▶ SUPPLIED RECORDS
** begin **

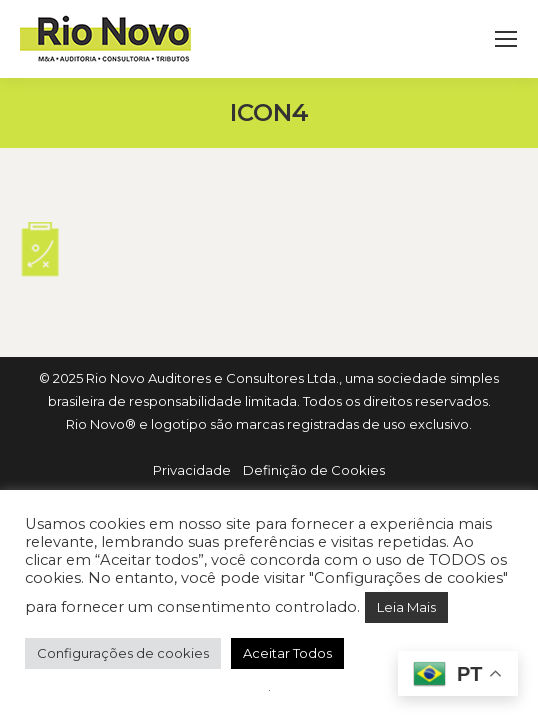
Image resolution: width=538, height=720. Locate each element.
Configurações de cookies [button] (123, 653)
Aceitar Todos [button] (287, 653)
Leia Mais (406, 607)
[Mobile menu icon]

** end **

▶ TASK DIRECTIONS
Count the lines in the data above that contain the string "button", matching case exactly, and reply with the number alone.

▶ THE REPLY
2